▶ [EXTRACTED INFORMATION]:
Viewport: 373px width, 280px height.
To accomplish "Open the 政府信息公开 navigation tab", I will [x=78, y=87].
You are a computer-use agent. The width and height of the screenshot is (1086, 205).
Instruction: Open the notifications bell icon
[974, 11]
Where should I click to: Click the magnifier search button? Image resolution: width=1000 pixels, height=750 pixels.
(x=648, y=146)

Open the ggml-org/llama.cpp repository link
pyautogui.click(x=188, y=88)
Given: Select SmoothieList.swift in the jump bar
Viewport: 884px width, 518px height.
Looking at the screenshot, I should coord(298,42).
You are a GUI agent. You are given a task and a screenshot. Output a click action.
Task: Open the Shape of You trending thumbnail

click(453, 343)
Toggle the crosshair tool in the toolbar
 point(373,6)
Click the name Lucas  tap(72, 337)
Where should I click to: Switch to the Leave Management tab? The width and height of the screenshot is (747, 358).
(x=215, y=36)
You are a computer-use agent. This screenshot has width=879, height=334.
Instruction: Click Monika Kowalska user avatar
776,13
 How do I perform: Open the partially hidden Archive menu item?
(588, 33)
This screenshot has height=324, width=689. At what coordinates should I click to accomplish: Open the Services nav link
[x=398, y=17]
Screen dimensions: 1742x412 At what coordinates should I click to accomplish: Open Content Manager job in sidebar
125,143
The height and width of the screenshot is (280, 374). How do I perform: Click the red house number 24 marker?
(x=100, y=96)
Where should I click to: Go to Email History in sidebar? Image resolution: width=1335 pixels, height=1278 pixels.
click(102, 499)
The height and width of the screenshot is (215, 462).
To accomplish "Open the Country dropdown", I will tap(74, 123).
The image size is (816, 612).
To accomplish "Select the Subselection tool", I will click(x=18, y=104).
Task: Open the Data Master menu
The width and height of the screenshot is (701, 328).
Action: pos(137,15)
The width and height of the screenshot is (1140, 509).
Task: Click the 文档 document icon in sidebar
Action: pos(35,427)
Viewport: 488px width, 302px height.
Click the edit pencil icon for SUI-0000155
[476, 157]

▶ [THE PROBLEM]: Return word for word the lines above from the line with "Toggle the crosshair tool in the toolbar" to the line with "Task: Open the Data Master menu", including both and leaving out all others.

▶ [EXERCISE RESULT]:
Toggle the crosshair tool in the toolbar
 point(373,6)
Click the name Lucas  tap(72, 337)
Where should I click to: Switch to the Leave Management tab? The width and height of the screenshot is (747, 358).
(x=215, y=36)
You are a computer-use agent. This screenshot has width=879, height=334.
Instruction: Click Monika Kowalska user avatar
776,13
 How do I perform: Open the partially hidden Archive menu item?
(588, 33)
This screenshot has height=324, width=689. At what coordinates should I click to accomplish: Open the Services nav link
[x=398, y=17]
Screen dimensions: 1742x412 At what coordinates should I click to accomplish: Open Content Manager job in sidebar
125,143
The height and width of the screenshot is (280, 374). How do I perform: Click the red house number 24 marker?
(x=100, y=96)
Where should I click to: Go to Email History in sidebar? Image resolution: width=1335 pixels, height=1278 pixels.
click(102, 499)
The height and width of the screenshot is (215, 462).
To accomplish "Open the Country dropdown", I will tap(74, 123).
The image size is (816, 612).
To accomplish "Select the Subselection tool", I will click(x=18, y=104).
Task: Open the Data Master menu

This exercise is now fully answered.